​An Approach To Get Off Of Legacy Dependence  

By Mike Ziman, CEO


The number one emotion I usually sense when discussing how to move large complex systems from long-running mainframe legacy systems into more efficient and less expensive environments, is fear. 

The fear is not so much about complacency or change but it seems to be more about the unknown. It is a reasonable fear if you think about trying to gather the business functions by analyzing millions of lines of code. A government agency may have 40+ years of undocumented code and the institutional knowledge is no longer available. The question arises, “How can we document all of the functions of the code?” It is not about the code. It is about the business functions. If it was about the code then we would look at how to improve the code. That is not the task. The task is how the agency meets its mission more effectively and with a focus on cost reduction.

Most everyone (except those with a revenue stream to protect) agrees there are better infrastructure and systems development capabilities in 21st century technology than that of the last century. The agency has the answers and power to make the change within their grasp. As always, “it’s all about the data.” The data stored within the agency is the most powerful part of any agency, not only for delivering mission services but also to transform into a more highly productive and cost-effective entity.

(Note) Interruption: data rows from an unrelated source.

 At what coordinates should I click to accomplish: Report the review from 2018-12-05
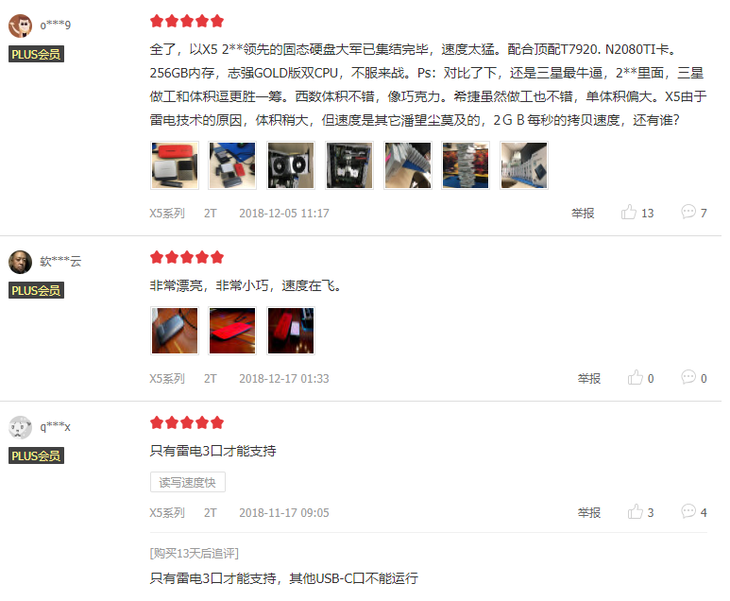coord(582,213)
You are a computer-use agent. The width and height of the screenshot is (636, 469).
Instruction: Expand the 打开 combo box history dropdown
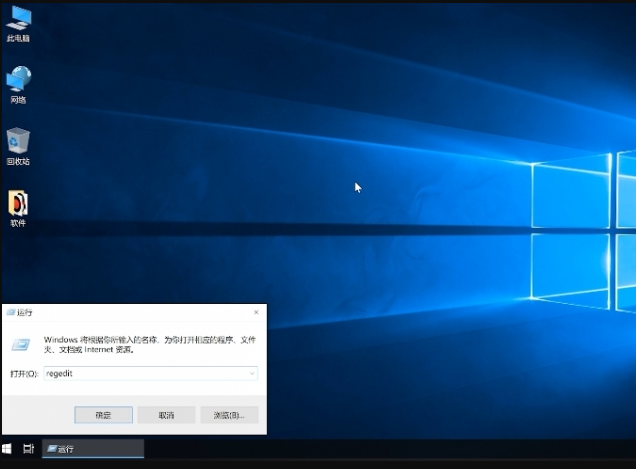[251, 373]
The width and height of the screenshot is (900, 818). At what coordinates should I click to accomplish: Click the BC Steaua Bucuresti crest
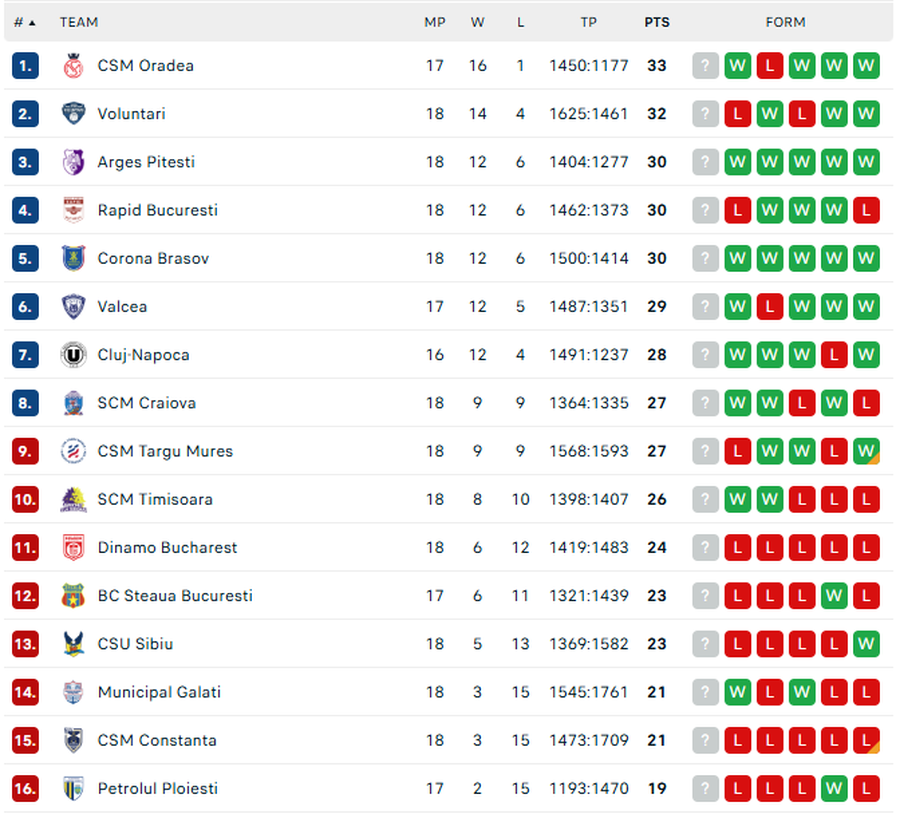(x=74, y=596)
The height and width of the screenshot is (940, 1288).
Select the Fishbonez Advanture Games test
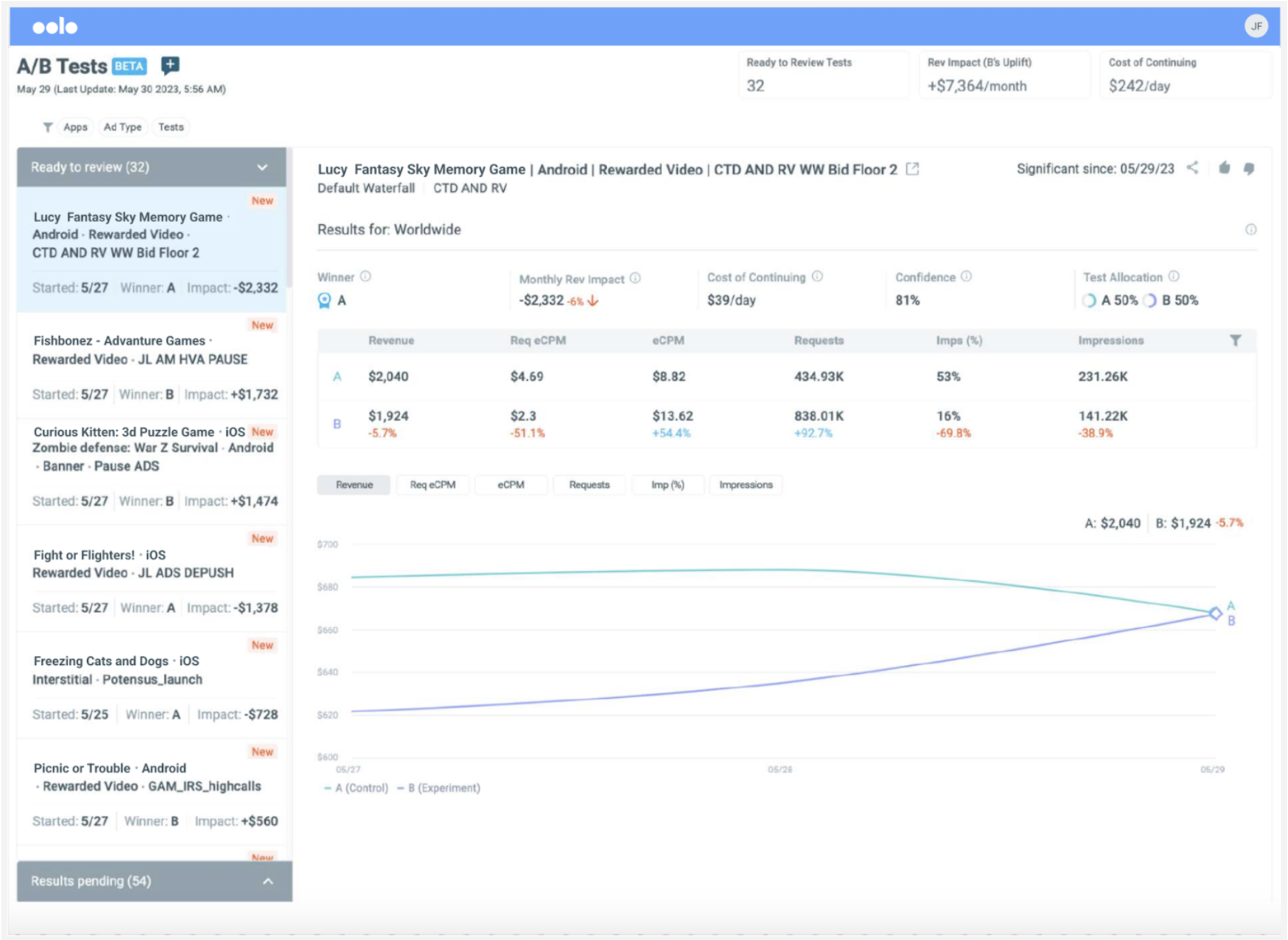[x=152, y=361]
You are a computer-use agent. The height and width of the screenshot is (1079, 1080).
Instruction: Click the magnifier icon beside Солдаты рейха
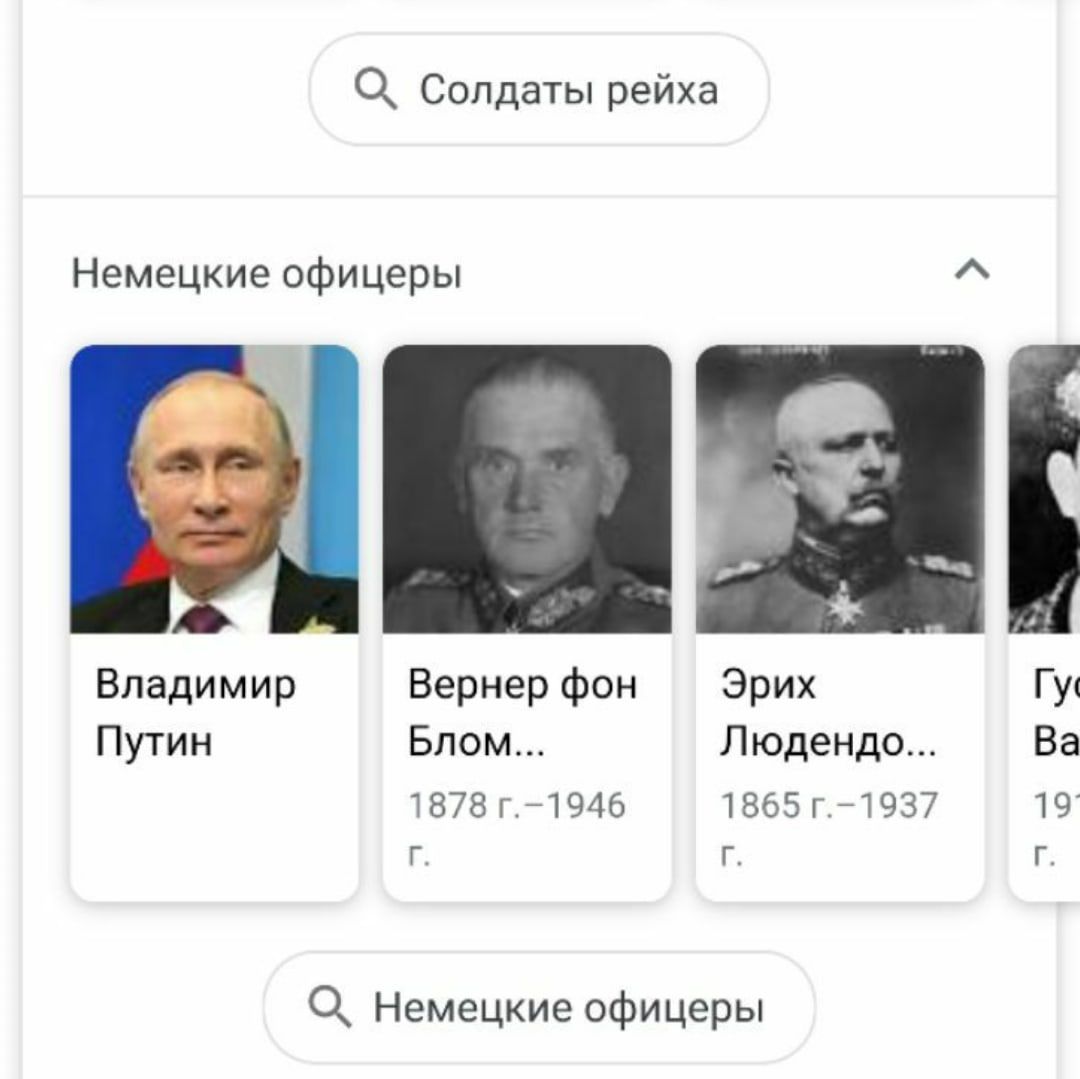(375, 88)
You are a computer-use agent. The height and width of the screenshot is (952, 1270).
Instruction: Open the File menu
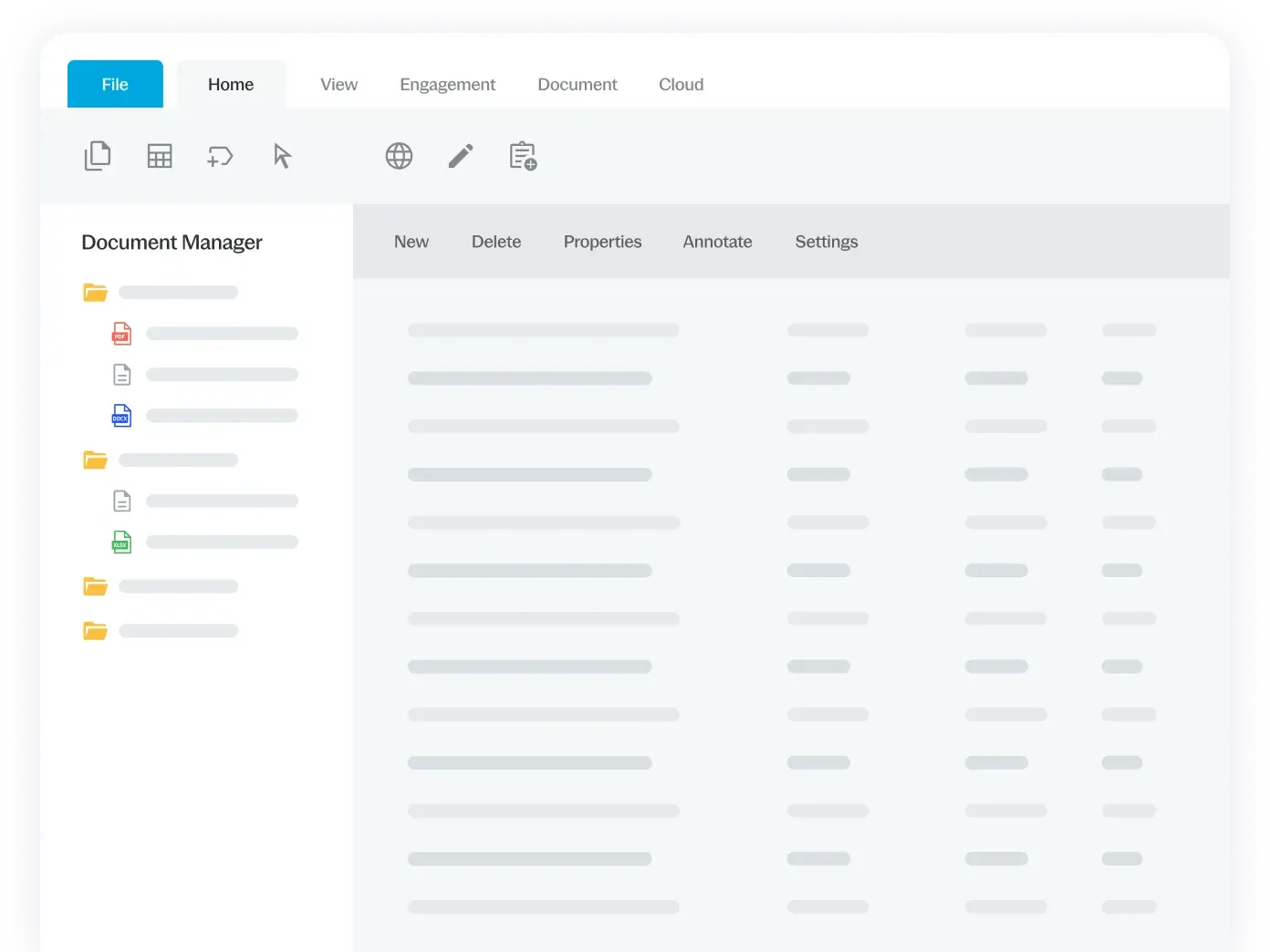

How does the data tell us the business functions necessary to transform the system? All of the automated business functions access data and then perform their task/functions to meet the agency mission. Watch the data  Document all of the access points. Answer the: Who, What When and Where (the How is what we are replacing) is taking place for all data. Sounds overwhelming? There are tools like SPLUNK® Enterprise that perform this very task. The business functional analysis will still have to be done but at least a map generated by data usage will tell you what is going on today. I would not be surprised to find that much of the programming is not doing what was thought, and is actually quite ineffective. Additionally, one may find many inaccuracies within some datasets.
What else can be transformed through this discovery? Remember, it’s all about the data. Older legacy systems were built and functionality added over the years often creating new datasets and eventually creating a stovepipe environment. It would not be unusual if the data were not normalized and redundancy occurred or if some data were abandoned in use but not in storage. The logging of the data usage will also allow for normalization and should generate interest in creating a data lake or enterprise data warehouse. Tools like Hadoop® and the use of cloud structures can maintain speed to access. This will also create more efficiency and reduce costs. Additionally, the data in various stovepipes lends itself to be less secure because of the redundant and numerous pipes into the data and the system.

The large complex systems of the 20th century performed amazing services and many still do. However, there are better and less expensive alternatives today. To alleviate the fear of converting legacy code, focus on the data not the code because the goal is to truly transform and throw that old code away.